In an inbred strain of mice, complete neonatal thymectomy resulted in complete inability of the 60-day-old animals to form antibody to bacteriophage T₂.

Inbred mice, completely thymectomized at birth, had a deficient homograft response, indicated by acceptance of skin homografts from strains differing in both the weaker and stronger (H-2) histocompatibility antigens. Tumor transplants (mammary adenocarcinoma) were also successful across the H-2 genetic barrier in mice thymectomized at birth.

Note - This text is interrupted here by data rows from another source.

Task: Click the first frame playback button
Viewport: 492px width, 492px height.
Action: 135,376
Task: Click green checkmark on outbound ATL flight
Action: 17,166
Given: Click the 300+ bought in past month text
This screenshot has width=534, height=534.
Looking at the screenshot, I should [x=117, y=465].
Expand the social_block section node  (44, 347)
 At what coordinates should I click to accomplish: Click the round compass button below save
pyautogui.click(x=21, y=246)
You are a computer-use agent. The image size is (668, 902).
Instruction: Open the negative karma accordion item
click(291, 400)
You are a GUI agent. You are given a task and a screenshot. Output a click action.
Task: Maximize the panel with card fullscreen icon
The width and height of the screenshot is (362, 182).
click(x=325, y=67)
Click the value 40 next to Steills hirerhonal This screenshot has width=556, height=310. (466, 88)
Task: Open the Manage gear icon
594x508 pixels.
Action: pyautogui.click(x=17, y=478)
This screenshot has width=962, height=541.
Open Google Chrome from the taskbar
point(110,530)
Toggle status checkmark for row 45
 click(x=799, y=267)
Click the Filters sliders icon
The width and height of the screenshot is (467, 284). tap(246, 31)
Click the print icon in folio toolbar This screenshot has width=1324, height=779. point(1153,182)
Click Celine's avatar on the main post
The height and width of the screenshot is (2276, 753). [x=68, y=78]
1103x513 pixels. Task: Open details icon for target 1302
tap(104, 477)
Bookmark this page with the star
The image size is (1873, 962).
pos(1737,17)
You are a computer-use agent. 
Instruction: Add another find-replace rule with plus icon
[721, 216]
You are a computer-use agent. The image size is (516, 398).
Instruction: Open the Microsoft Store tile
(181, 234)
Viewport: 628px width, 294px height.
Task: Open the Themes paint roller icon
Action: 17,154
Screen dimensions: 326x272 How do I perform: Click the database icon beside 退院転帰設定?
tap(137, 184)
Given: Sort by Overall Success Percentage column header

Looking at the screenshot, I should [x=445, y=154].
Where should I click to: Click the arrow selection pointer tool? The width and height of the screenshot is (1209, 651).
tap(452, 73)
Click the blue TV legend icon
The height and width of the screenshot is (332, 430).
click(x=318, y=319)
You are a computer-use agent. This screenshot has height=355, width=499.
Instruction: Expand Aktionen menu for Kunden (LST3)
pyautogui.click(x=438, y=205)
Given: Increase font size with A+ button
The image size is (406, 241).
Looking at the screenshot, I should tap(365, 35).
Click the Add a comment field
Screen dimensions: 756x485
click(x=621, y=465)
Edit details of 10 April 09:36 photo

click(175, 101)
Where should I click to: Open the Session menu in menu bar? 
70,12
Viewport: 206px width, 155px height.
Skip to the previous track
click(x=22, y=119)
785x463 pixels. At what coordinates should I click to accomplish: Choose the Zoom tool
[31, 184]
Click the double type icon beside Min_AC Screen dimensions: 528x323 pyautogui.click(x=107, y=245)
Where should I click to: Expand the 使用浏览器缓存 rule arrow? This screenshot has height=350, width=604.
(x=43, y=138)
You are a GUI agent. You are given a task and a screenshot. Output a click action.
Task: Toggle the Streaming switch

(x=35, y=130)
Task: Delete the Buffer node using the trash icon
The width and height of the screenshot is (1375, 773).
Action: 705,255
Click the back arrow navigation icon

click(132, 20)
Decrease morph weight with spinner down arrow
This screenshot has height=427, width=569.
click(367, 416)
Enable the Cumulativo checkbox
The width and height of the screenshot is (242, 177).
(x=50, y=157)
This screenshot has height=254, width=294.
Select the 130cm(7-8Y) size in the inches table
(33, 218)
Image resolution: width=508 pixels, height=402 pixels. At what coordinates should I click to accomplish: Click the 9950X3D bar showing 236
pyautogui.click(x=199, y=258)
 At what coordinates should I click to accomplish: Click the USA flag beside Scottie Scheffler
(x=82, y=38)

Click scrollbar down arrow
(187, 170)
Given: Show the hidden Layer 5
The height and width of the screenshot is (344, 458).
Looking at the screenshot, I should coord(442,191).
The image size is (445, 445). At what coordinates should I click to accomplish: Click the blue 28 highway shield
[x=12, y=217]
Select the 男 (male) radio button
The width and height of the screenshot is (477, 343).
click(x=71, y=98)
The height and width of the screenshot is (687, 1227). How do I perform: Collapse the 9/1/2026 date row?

Neonatal thymectomy also eliminated the Eichwald-Silmser phenomenon, rendering female mice capable of accepting isografts of male skin.

Transplantation immunity in mice was also affected by later thymectomy, at 30 days of age, in certain strain combinations involving weak histocompatibility differences.

Spleen and lymph node cells from mice thymectomized at birth or at 6 days of age, and sacrificed 2 months later, did not produce a graft versus host reaction in appropriate F₁ hybrid recipients, indicating that such cells are immunologically inactive.

Neonatal thymectomy of F₁ hybrid mice, and in one strain combination thymectomy at 40 days of age, produced animals with inordinate susceptibility to runt disease (homologous disease) following injection of parent strain spleen cells 35 days (neonatal surgery) and 10 days (surgery at 40 days) later.

Mice thymectomized at birth also showed growth failure and were short-lived.

Studies of newborn mice indicated that they have true lymphocytes only in the thymus, and lack such cells in the spleen, lymph nodes, and gut. In normal mice, adult lymphoid structure develops gradually, beginning during the 1st week of life and continuing for the next month. In contrast, mice thymectomized at birth do not develop mature lymphoid structure: the lymph nodes and spleens tend to be small and poorly organized, and show a quantitative deficiency in lymphoid cells.

It is our current working hypothesis that the thymus makes a major contribution toward the centrifugal distribution of lymphoid cells which, in turn, is essential to the full expression of immunologic capacity.